> _Teks Bacaan_

_ _ _ _

"Anda orang TUK, ya?"
Begitulah, seorang kawan bertanya pada saya. Tentu saja saya bilang, "tidak". Sesungguhnya itu jawaban yang asal-asalan. Karena saya sesungguhnya tidak mengerti apa maksud sebenarnya dari pertanyaan itu.
"Orang TUK?"
Maksudnya, mungkin, 'orang TUK' itu adalah sastrawan yang terdaftar sebagai anggota Komunitas Utan Kayu. Saya tidak tahu, apakah TUK membuka semacam pendaftaran untuk sastrawan, dan mereka yang mendaftar lantas resmi menjadi orang TUK. Atau maksudnya, adalah orang yang seiman dan setuju dengan estetika TUK? Saya tidak tahu persis seperti apakah estetika TUK.
Saya membaca "Saman" dan "Larung" dua novel karya Ayu Utami, dan saya menyukainya - maksud saya menyukai dua novelnya itu, dan menunggu novel "Monolog (Atau Dialog?) Dua Agnes" yang kabarnya tengah ia persiapkan - tanpa peduli apakah dia seorang pendiri TUK atau bukan. Saya mengoleksi buku-buku puisi Goenawan Mohamad, menyukainya, belajar dari jurus-jurus puisinya, lama sebelum dia membangun komunitas TUK. Saya menyukai sajak-sajak Sitok Srengenge dan baru belakangan tahu kalau dia adalah direktur festival sastra dua tahunan yang digelar TUK. Saya membaca kritik-kritik Nirwan Dewanto dan saya kira dia mewakili dirinya sendiri, bukan komunitasnya.
"Orang TUK?"
Bagaimana mungkin. Sampai tahun 2007 ini saya tetap tinggal dan menulis puisi, juga menulis tulisan ini di Batam. Saya tidak berniat pindah. Belum. Apakah TUK buka cabang di daerah-daerah?

_ _ _ _

> _Bahan Tersedia_
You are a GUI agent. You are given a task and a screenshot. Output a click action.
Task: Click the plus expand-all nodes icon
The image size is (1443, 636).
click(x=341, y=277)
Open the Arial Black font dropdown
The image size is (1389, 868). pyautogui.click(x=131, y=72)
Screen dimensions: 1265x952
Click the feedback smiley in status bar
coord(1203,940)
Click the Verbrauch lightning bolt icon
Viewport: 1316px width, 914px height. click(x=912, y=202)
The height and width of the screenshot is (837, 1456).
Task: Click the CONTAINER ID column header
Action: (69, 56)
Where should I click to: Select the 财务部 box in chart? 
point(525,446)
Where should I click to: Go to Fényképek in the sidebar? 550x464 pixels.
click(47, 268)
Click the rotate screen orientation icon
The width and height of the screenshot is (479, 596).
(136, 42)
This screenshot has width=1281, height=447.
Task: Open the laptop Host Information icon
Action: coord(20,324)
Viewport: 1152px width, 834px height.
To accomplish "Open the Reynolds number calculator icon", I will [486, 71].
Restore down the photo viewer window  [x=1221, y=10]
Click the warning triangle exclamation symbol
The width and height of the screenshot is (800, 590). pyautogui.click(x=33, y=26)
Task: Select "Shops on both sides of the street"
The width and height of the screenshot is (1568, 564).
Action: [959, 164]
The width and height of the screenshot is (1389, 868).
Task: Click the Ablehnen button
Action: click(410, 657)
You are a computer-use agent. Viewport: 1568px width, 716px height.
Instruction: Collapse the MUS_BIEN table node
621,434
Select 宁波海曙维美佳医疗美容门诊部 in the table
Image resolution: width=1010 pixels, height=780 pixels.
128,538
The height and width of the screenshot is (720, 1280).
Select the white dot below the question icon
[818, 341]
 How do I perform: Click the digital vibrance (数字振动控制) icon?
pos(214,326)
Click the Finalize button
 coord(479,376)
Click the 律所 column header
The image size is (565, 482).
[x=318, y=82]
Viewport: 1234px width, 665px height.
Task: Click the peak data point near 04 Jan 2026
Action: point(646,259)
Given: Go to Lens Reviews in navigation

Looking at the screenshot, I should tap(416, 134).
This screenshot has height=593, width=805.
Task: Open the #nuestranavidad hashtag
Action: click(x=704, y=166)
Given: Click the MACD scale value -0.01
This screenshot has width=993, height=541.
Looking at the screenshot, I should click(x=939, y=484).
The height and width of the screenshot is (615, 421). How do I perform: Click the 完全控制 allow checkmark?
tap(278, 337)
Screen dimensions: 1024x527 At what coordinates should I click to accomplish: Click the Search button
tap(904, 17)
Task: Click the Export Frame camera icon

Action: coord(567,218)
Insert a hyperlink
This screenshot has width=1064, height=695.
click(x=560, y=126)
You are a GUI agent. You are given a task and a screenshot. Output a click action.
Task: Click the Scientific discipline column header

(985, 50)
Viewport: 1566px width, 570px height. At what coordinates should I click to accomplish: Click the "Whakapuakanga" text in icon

_ _ _ _

> _Soal Latihan_
a – Sebutkan semua nama orang yang disebut dalam teks bacaan tentang TUK.
b – Tulis ulang bagian teks bacaan tentang TUK dari "Maksudnya, mungkin, 'orang" sampai "apakah estetika TUK.".

> _Jawaban Soal_
a – Ayu Utami, Goenawan Mohamad, Sitok Srengenge, Nirwan Dewanto

b –
Maksudnya, mungkin, 'orang TUK' itu adalah sastrawan yang terdaftar sebagai anggota Komunitas Utan Kayu. Saya tidak tahu, apakah TUK membuka semacam pendaftaran untuk sastrawan, dan mereka yang mendaftar lantas resmi menjadi orang TUK. Atau maksudnya, adalah orang yang seiman dan setuju dengan estetika TUK? Saya tidak tahu persis seperti apakah estetika TUK.